For those who watch the game, the fanless experience could be a bit surreal.
Phillies executive vice president David Buck revealed Wednesday morning that the team will use various bells and whistles to try to liven up the experience at Citizens Bank Park.
You'll be able to upload your face to be displayed on a cardboard cutout at the stadium, if you so choose to pay for this privilege. Pricing hasn't been determined yet.
"We finalized on the company the other day," Buck said on SportsRadio 94 WIP. "They have a great app that is going to be super simple where you just upload your picture. There is a local company that is going to make the cardboard cutouts for us. The first weekend, we are going to do something, I think it's super cool what we are doing and who we are honoring. After the first weekend, we are going to open it up to season ticket holders and fans to purchase it."
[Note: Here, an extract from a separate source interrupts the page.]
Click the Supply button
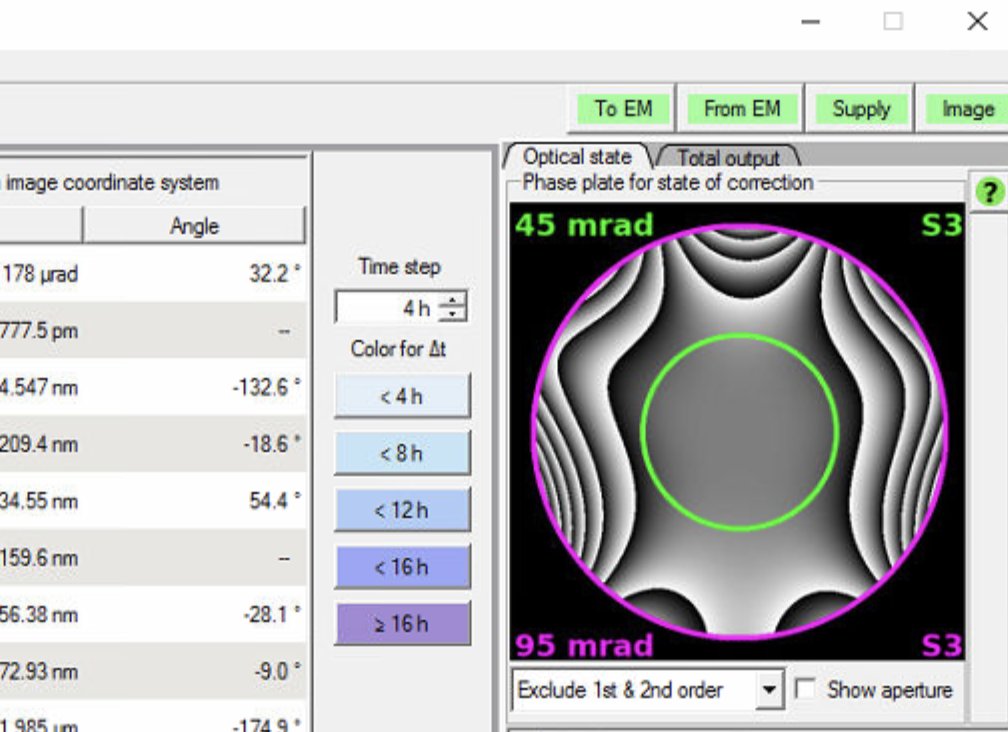This screenshot has height=732, width=1008. coord(861,109)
On Tuesday night, Phillies PA announcer Dan Baker, who has been with the team since 1972, tested out the ballpark's audio system with no fans. That includes pumping artificial crowd noise through the Phanavision.
Manager Joe Girardi told MLB.com the artificial noise is intended to be both atmospheric and competitive, preventing other teams from hearing dugout instructions and slight movements from catcher J.T. Realmuto,
Phillies star Bryce Harper said Tuesday night he appreciated the artificial crowd noise.
“It gives you a little more normalcy and makes you feel a little more locked in,” Harper said.
Apart from the players, coaches and umpires, no one will be allowed on the field during games. That includes the Phillie Phanatic.
"He's nowhere near anyone, he's going to roam the ballpark and the stands," Buck said. "Now, it wouldn't surprise me from the first homestand there are a couple of cutouts with Marlins fans wearing Marlins gear and he might have some fun with those guy. He's talking about doing virtual Zoom dances with fans during the game. I think he will be in the TV booth a lot too. He loves his TV time."
After a long drought in all four major professional sports in the U.S., it's likely fans are primarily concerned with simply watching games. Whatever the ballparks and leagues choose to do make the TV experience more palatable will be dressing on top.